I had two trips out to Kansas where we hit big storms about this same time as this year. One had snow and and high winds. When we got to our BB they were out of power. Telephone poles were down all over the secondary roads. We drove around the area the day before and hunted pheasants and quail. Had one pheasant that my buddy shot off the ground that had a solid cover of ice over his face and head. We brought back out limit of birds and all three of us were tagged out by Thursday.


----------



## Kennybks (Mar 29, 2010)

Laying on the downwind side on a prairie pond with shotgun ready. About 100 geese on the far side of the pond. Contemplating my options. lol might just wait them out. If they don't spook they'll probably come off the water and bank over me. 
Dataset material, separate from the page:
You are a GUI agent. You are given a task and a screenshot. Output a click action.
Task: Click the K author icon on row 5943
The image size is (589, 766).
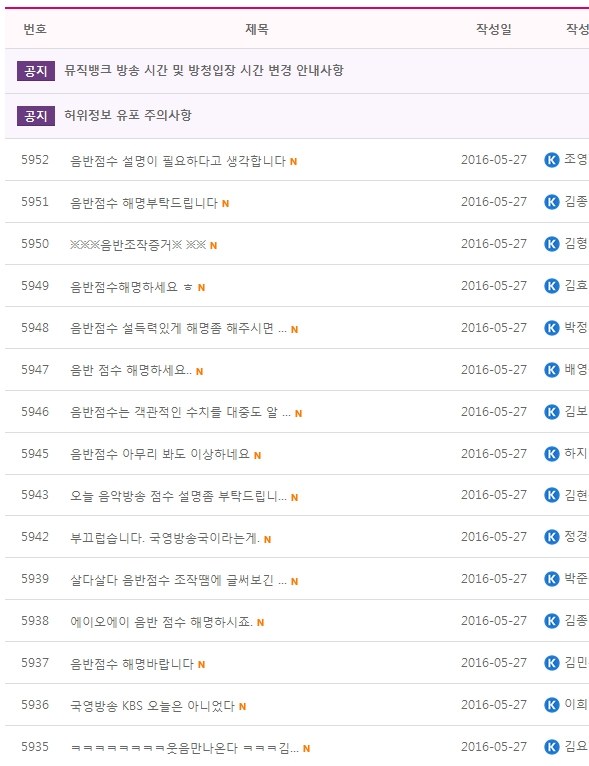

I see canvas bb, mallards and widgeon in the mix. Just trying to kill some time this afternoon. 

They saw me peaking over the dam but no clue what I was. Their probably pretty used to coyote doing that. Another hour and they'll do something.


----------



## Kennybks (Mar 29, 2010)

daughter volunteered to pluck one of the geese. we decided to just breast out the rest lol.


----------



## Kennybks (Mar 29, 2010)

So eventful few days. Story to follow later.

My BIL and I are tagged out on bucks. Made a mercy kill on a huge old buck on his decline antler formation. Terrible hip shot from one of neighbors hunters.

I will update likely when I get back as I've got a lot of butchering and capping to do.


----------



## Kennybks (Mar 29, 2010)

First buck was 20.5" spread even with 8" of main beam broke off just passed G2 and had 13 points. BIL - Second buck is a 7 ptr with great mass and weighed over 250 lbs. 200 lbs dressed. Was able to salvage most all of the meat even though he was apparently wounded a few days ago. Warm days gotta get on these now.


----------



## johnhunter247 (Mar 12, 2011)

Kennybks said:


> First buck was 20.5" spread even with 8" of main beam broke off just passed G2 and had 13 points. BIL - Second buck is a 7 ptr with great mass and weighed over 250 lbs. 200 lbs dressed. Was able to salvage most all of the meat even though he was apparently wounded a few days ago. Warm days gotta get on these now.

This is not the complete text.